“We welcome the seeming turning point in the inventory cycle, but in general, we prefer to discount the contribution from inventories and do not expect that this rebound will become a true source of growth”, says Barclays Investment Bank economist Rob Martin in an email statement.
“The consumer should continue to power the economy”. – Ian Shepherdson, chief economist, Pantheon Macroeconomics. Advance goods trade balance released last week showed that the goods trade deficit narrowed to $56.1 billion in September from a revised $59.2 billion in August, belying expectations for a widening of the deficit to $60.5 billion.
Ben Herzon, an economist at Macroeconomic Advisers, called the third quarter GDP figure “solid” but “not a sign of persistent strength”.
Just focusing on the quarter-to-quarter change ignores the fact that this recovery, along with the recent overall growth performance of the USA economy, reflects the fact that the United States…and other parts of the developed world…is experiencing a period of slow improvement in labor productivity and this seems to be dominating the growth scene. “As such, this leaves the Fed firmly on track to raise interest rates in December and a hike at next week’s FOMC meeting isn’t entirely out of the question”. The US central bank raised its benchmark overnight interest rate last December for the first time in almost a decade.
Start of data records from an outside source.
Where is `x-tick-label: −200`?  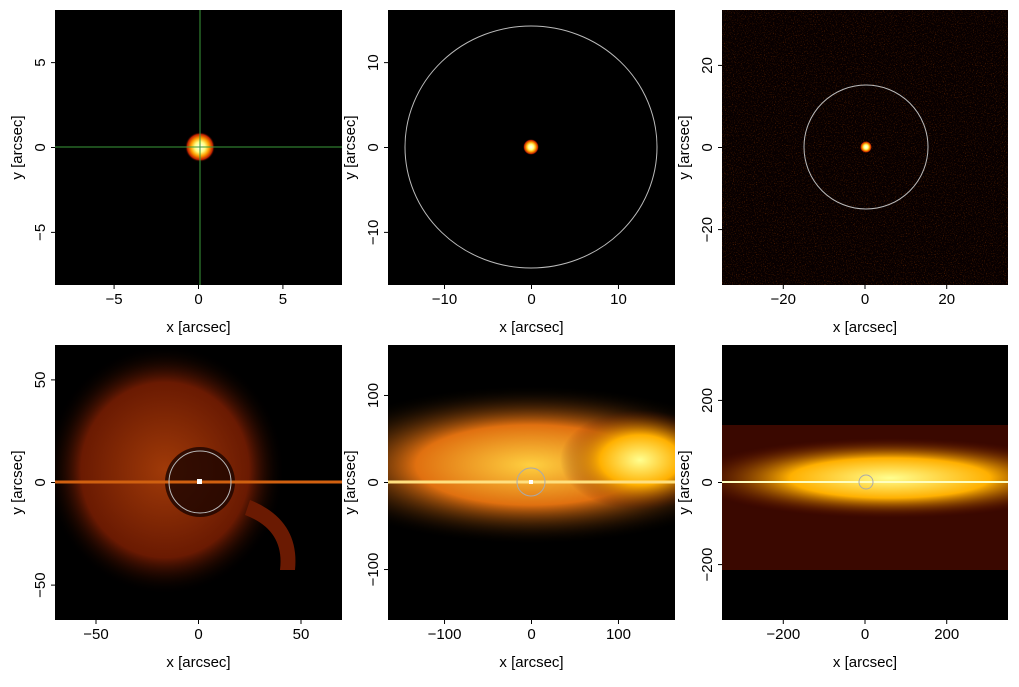
x-tick-label: −200 is located at coordinates (783, 634).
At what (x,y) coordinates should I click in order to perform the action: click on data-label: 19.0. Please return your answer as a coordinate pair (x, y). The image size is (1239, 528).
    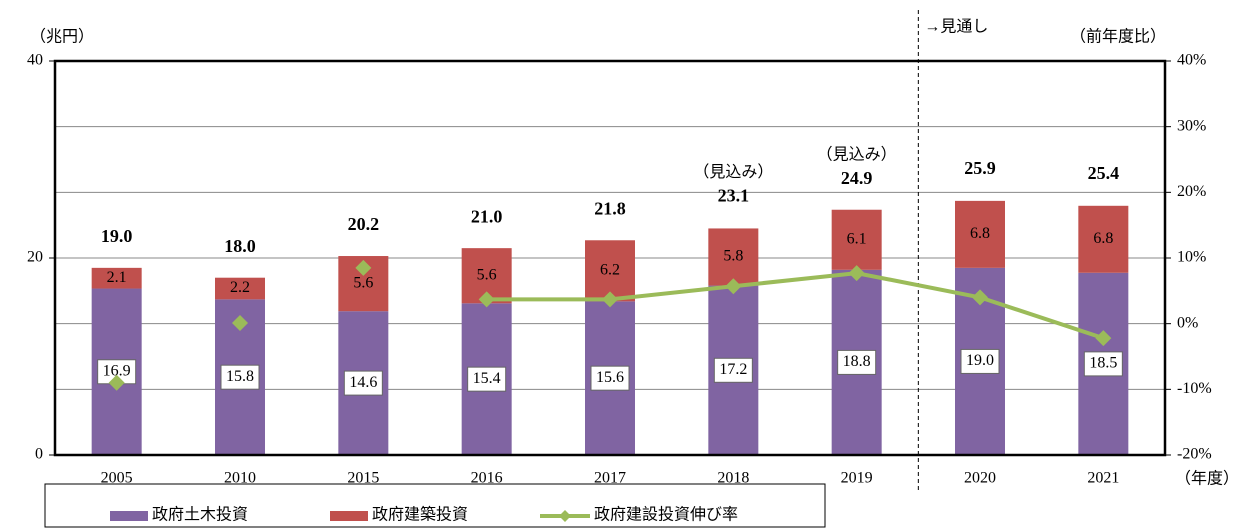
    Looking at the image, I should click on (980, 360).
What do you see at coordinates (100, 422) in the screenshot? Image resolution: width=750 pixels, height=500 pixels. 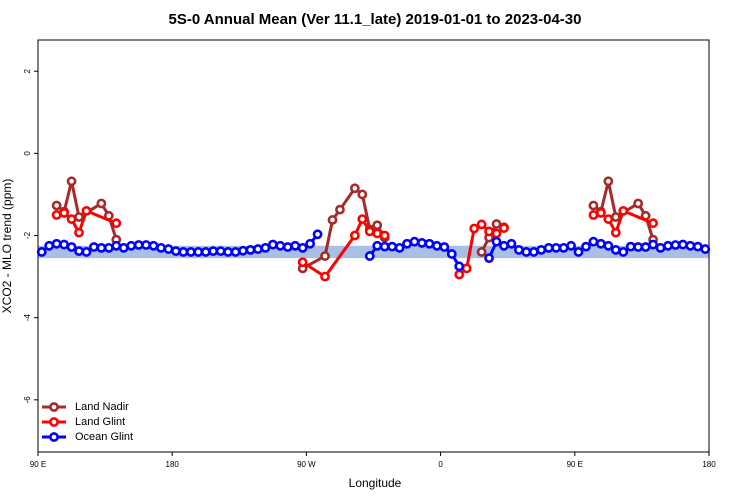 I see `legend-label: Land Glint` at bounding box center [100, 422].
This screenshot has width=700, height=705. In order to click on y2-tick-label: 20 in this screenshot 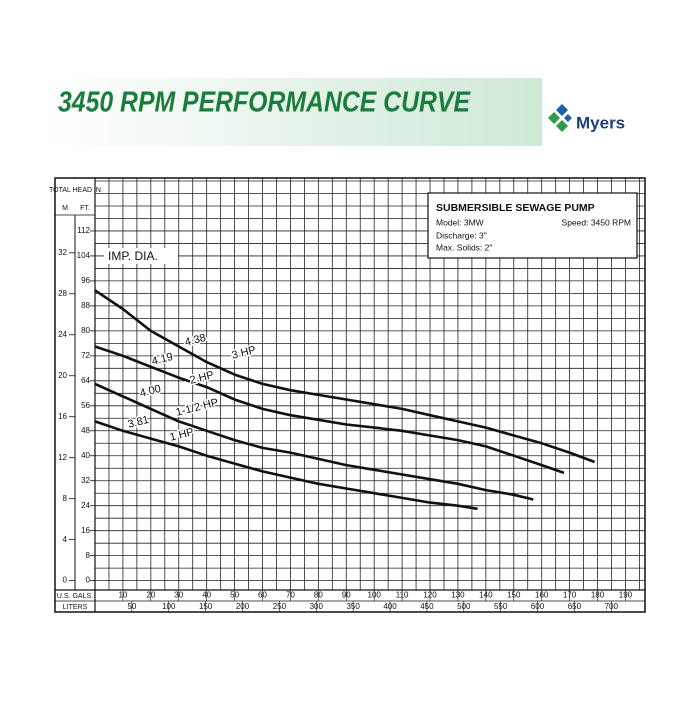, I will do `click(62, 376)`.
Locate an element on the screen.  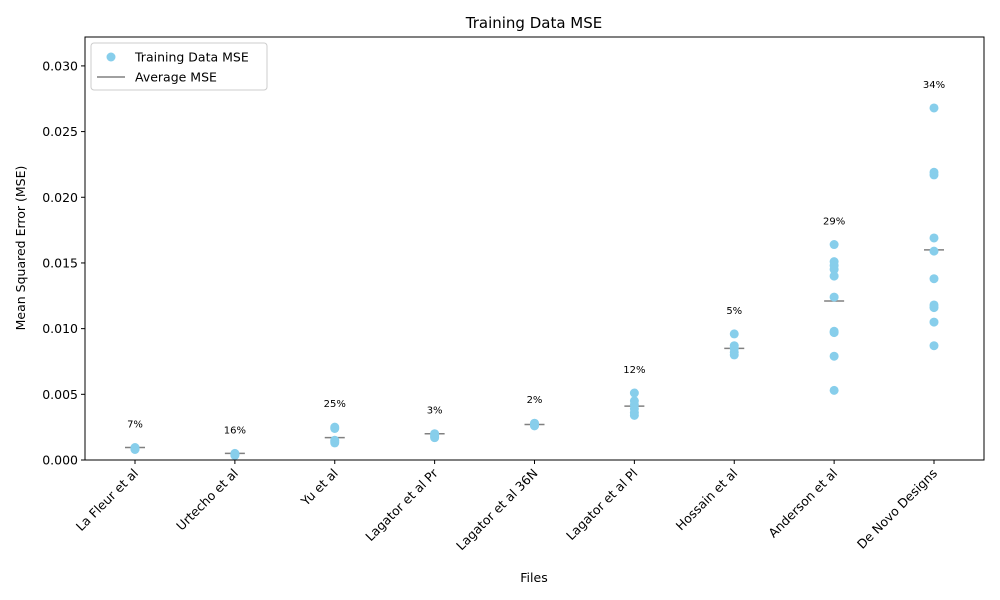
y-axis-label: Mean Squared Error (MSE) is located at coordinates (20, 248).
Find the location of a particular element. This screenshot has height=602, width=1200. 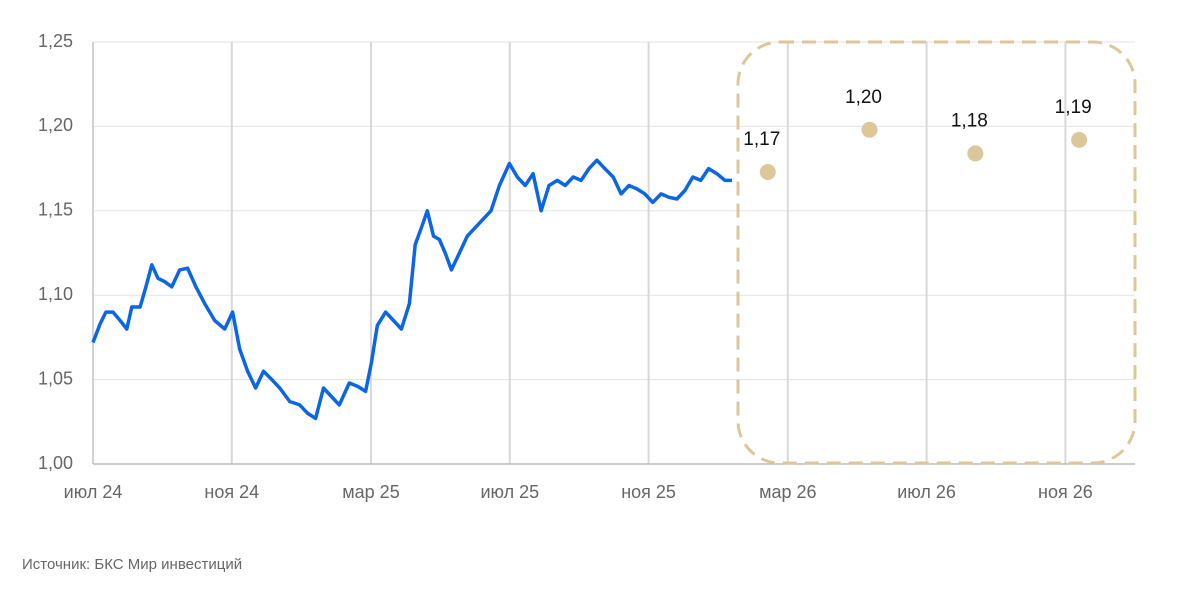

y-tick-label: 1,10 is located at coordinates (56, 294).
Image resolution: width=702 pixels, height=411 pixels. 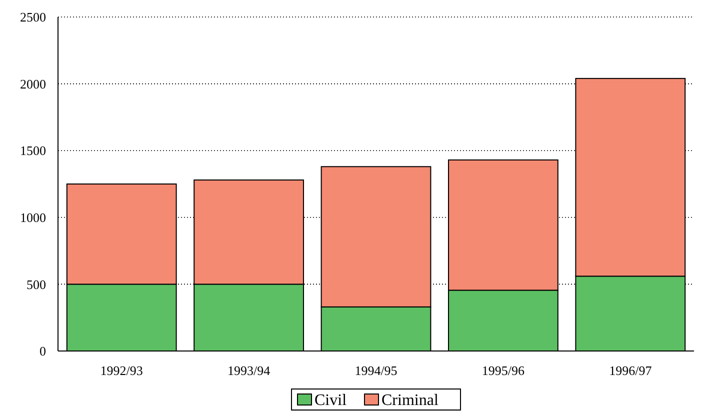 What do you see at coordinates (33, 150) in the screenshot?
I see `y-tick-label: 1500` at bounding box center [33, 150].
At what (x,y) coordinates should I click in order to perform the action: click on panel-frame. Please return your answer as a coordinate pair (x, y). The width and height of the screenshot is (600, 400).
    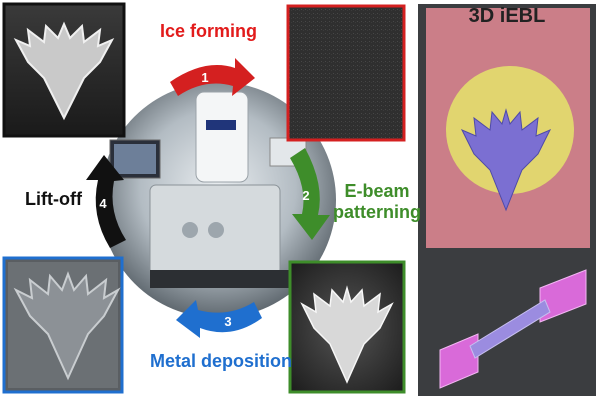
    Looking at the image, I should click on (346, 73).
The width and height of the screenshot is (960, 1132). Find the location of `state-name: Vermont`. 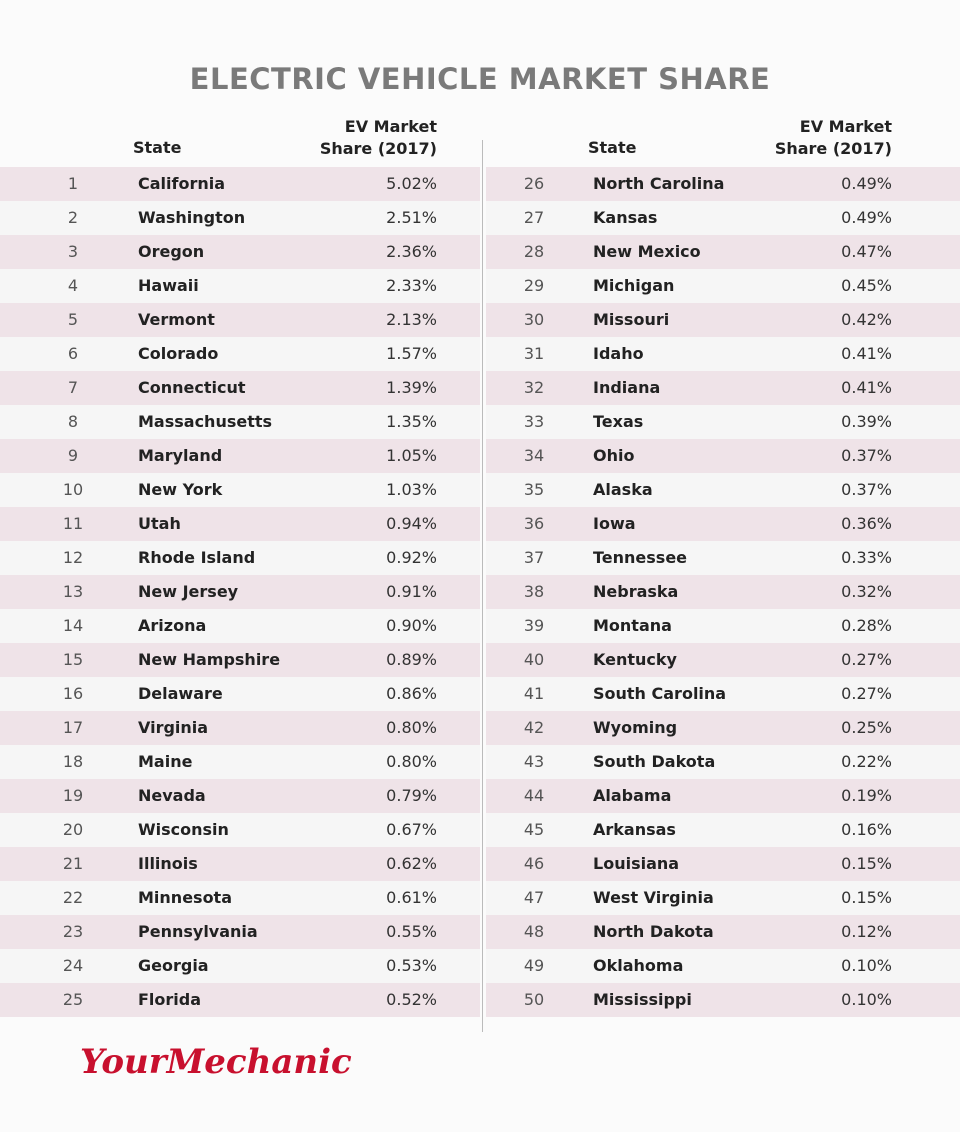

That was the strongest growth rate since the third quarter of 2014 and handily beat a forecast of a 2.5 per cent rise in a Reuters poll of economists.
“The economy continues to move forward”, Ryan Sweet, a senior economist at Moody’s Analytics in West Chester, Pennsylvania, said before the report. While this will help support construction spending in certain categories, including distribution centers, nonresidential investment in structures is likely to expand only slowly in early 2017.. Still, the latest GDP growth rate is implying accelerated job gains and thereby boosting income for households. Soybean exports surged as US farmers took advantage of gaps in the global market opened up by poor harvests in Brazil and Argentina.
Export growth of 10 percent in the July-September period drove the expansion, and also was the strongest pace in two years.
The report showed that the boost to growth came from inventories – encouraging after it acted as a drag for five quarters – and from trade.
Business fixed investment expanded by 1.2%, contributing 0.12 percentage points to GDP. That follows three quarters of negative investment contributions and is the best showing since the first quarter of 2015.
Inventories contributed to growth by 0.61 points after deducting from the growth in the previous quarter.
Friday’s release of U.S. gross domestic product (GDP), measuring the overall growth of the United States economy, came in higher than expected at 2.9% annualized, above the 2.6% projected and the strongest number in two years.
Meanwhile, business spending remained weaker than desired, mirroring recent cautiousness seen in other economic indicators. While the pace of decline has been ebbing as oil prices stabilize and the dollar’s rally gradually fades, a strong turnaround is unlikely in the near-term.
Democrats hailed the GDP rebound after three straight quarters of anemic growth averaging around 1 per cent.